_What you need to do_. Set out word for word the line that contains "Task: Click the scroll right arrow at bottom" and each line after it, through the end of the data below, but exclude the pictures.

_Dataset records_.
╭──

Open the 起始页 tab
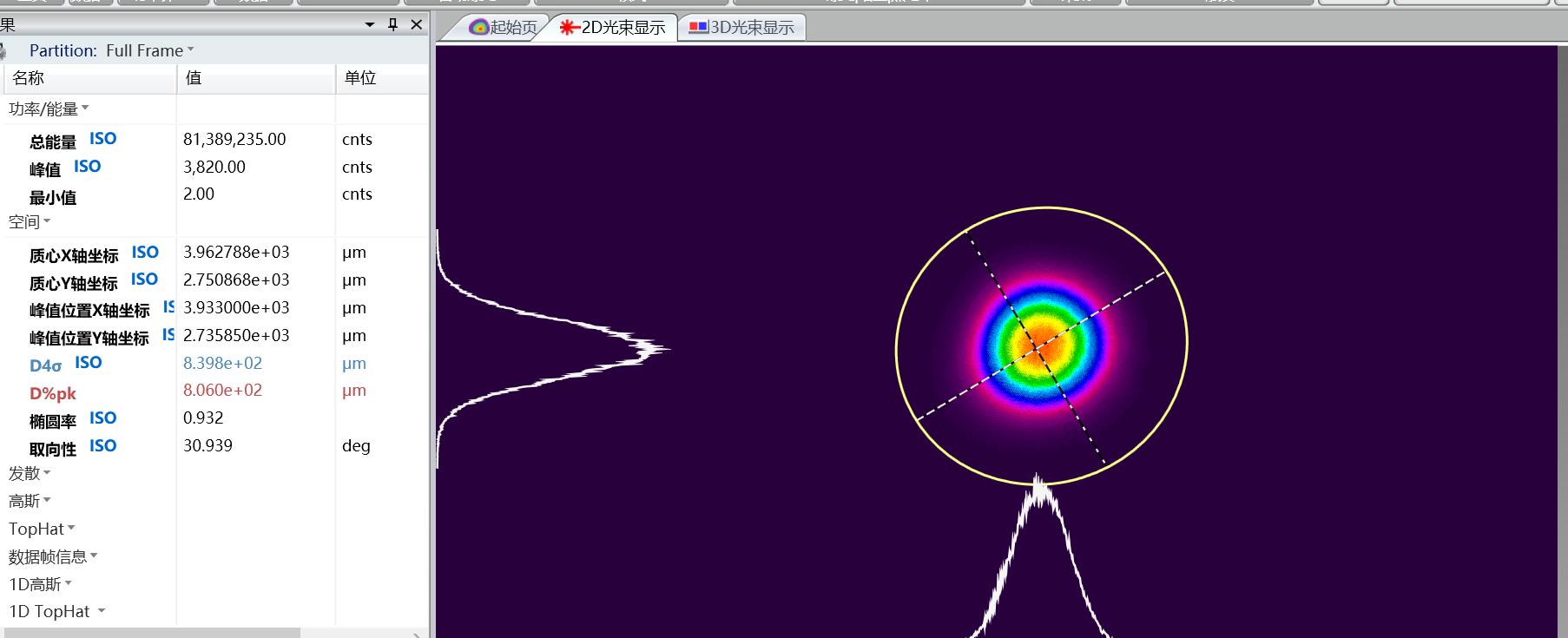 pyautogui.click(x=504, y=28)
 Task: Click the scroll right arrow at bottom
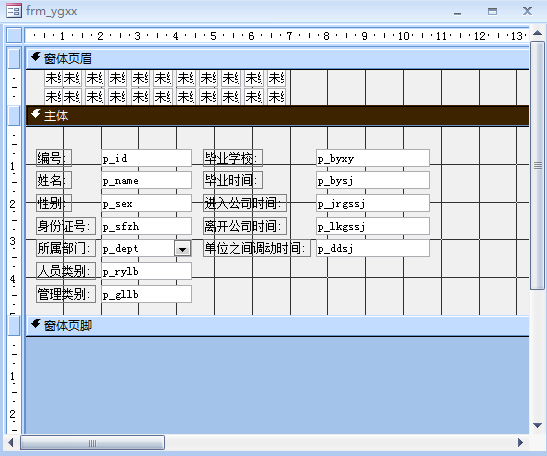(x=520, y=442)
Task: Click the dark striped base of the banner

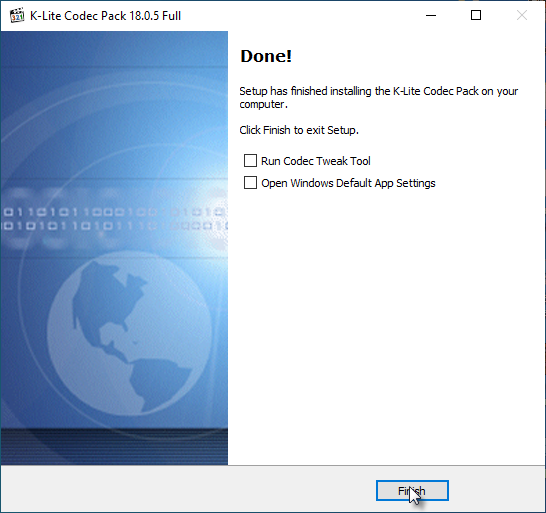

╰──

_Solution for this problem_.
 Task: Click the scroll right arrow at bottom
(x=520, y=442)
Task: Click the dark striped base of the banner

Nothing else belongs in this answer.